Yes, but I always wondered about this angle. Having had a Sister who had Downs Syndrome, someone with a mental disability (at least of diminished capacity . . . can't speak of toher "mental disabilities") really doesn't have the capability of understanding that they can withhold consent, refuse to answer questions, etc. If a police officer or anyone on official business came to the door and talked with my late Sister, she would have told him/her her life history, showed them anything they asked about, told them everything about the Family, etc. They are incapable of keeping a secret, understanding the concept of "privacy" or the legal rights that we discuss here all the time.

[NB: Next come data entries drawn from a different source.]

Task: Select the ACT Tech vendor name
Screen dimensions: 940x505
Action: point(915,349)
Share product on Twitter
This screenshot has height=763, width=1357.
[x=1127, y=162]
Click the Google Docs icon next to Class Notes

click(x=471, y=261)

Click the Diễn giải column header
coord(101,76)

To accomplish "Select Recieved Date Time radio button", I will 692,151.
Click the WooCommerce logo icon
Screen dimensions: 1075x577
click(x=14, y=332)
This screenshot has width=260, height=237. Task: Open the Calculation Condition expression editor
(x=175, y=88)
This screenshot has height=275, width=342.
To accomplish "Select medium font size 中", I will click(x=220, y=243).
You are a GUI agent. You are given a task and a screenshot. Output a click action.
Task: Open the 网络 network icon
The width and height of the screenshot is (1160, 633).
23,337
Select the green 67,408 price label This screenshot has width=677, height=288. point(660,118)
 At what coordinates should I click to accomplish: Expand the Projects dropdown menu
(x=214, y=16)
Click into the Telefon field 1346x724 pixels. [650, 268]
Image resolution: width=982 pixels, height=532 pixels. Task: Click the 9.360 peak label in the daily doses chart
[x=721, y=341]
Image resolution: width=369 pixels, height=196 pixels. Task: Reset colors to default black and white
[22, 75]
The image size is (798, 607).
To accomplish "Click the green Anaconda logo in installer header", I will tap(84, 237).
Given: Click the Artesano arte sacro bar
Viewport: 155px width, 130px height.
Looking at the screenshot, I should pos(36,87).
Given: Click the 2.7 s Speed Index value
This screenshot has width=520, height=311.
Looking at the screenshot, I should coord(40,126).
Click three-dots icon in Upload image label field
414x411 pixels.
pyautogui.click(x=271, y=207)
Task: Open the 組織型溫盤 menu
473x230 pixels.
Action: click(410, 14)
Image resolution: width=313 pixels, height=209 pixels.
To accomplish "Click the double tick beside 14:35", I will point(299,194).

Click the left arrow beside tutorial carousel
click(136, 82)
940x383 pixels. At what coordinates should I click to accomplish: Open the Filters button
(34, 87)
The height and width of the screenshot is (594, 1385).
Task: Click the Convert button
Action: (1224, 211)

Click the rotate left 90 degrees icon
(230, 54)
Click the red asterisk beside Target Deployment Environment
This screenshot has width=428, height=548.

Therefore, I question if they can give consent to a search (offer info on "other guns" ot the officer and then lead him there). IANAL, but I think that the search (and fruits thereof) should have been tossed if the Son had diminished capacity.
 
Yes, but I always wondered about this angle. Having had a Sister who had Downs Syndrome, someone with a mental disability (at least of diminished capacity . . . can't speak of toher "mental disabilities") really doesn't have the capability of understanding that they can withhold consent, refuse to answer questions, etc. If a police officer or anyone on official business came to the door and talked with my late Sister, she would have told him/her her life history, showed them anything they asked about, told them everything about the Family, etc. They are incapable of keeping a secret, understanding the concept of "privacy" or the legal rights that we discuss here all the time.

Therefore, I question if they can give consent to a search (offer info on "other guns" ot the officer and then lead him there). IANAL, but I think that the search (and fruits thereof) should have been tossed if the Son had diminished capacity.

I would think that a motion to suppress the search would have been done prior to an SJC case if the defense attorney was confident in it.

That is my only point. Not commenting on the merits of the search.